Samsung Snaps Up Smart-Home Startup SmartThings The deal reportedly closed for about $200 million.
By Jason Fell
Another smart-home startup has been gobbled up by a tech giant. This time, it wasn't Google doing the gobbling.
Washington D.C.-based SmartThings has agreed to be purchased by South Korea's Samsung. Terms of the deal were not disclosed, though reports peg the deal at $200 million.
As part of the deal, SmartThings will continue to operate as an independent company within Samsung. Its employees are expected to relocate to a new company headquarters in Palo Alto, Calif.
Rumors of the acquisition first leaked last month.
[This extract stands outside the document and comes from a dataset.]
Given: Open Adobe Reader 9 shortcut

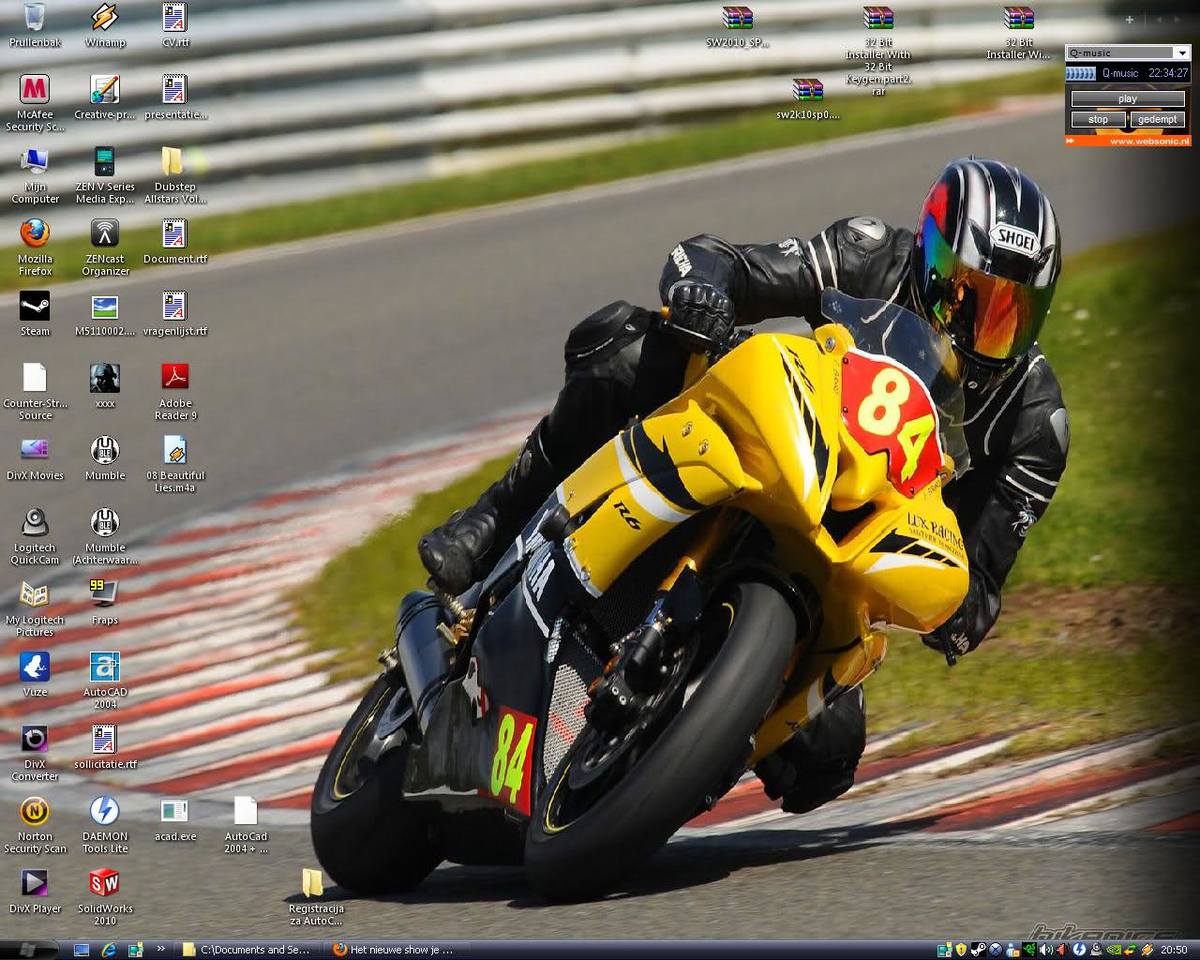Looking at the screenshot, I should [x=175, y=378].
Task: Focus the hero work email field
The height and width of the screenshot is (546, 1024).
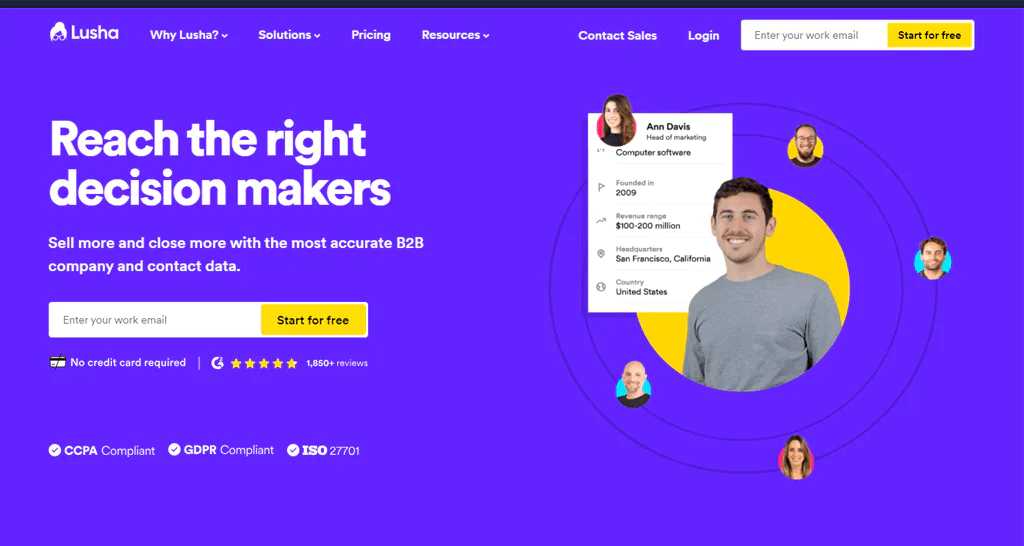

Founded in 2012, SmartThings created a mobile app that essentially allows people to control and monitor various Internet-connected appliances within their homest. The company says its open platform supports more than 1,000 devices and 8,000 apps created by a community of device makers, inventors and developers.
Related: The Internet of Things May See Huge Growth, So Companies Want in Now
Prior to the acquisition, SmartThing had raised $15.5 million in venture capital from investors including Greylock Partners, Highland Capital Partners and Lerer Ventures, among others.
"We believe that there is an enormous opportunity to leverage Samsung's global scale to help us realize our long-term vision," SmartThings founder and CEO Alex Hawkinson said in a post on the company's site. "While we will remain operationally independent, joining forces with Samsung will enable us to support all of the leading smartphone vendors, devices, and applications; expand our base of developers and enhance the tools and programs that they rely on; and help many more people around the world easily control and monitor their homes using SmartThings."
Google has also been hot on acquiring smart-home startups. In January, it bought Nest -- which manufactures smart thermostats and smoke detectors -- for $3.2 billion. Then in June, Google's Nest bought Dropcam, a maker of home-monitoring cameras. That deal was for $555 million in cash.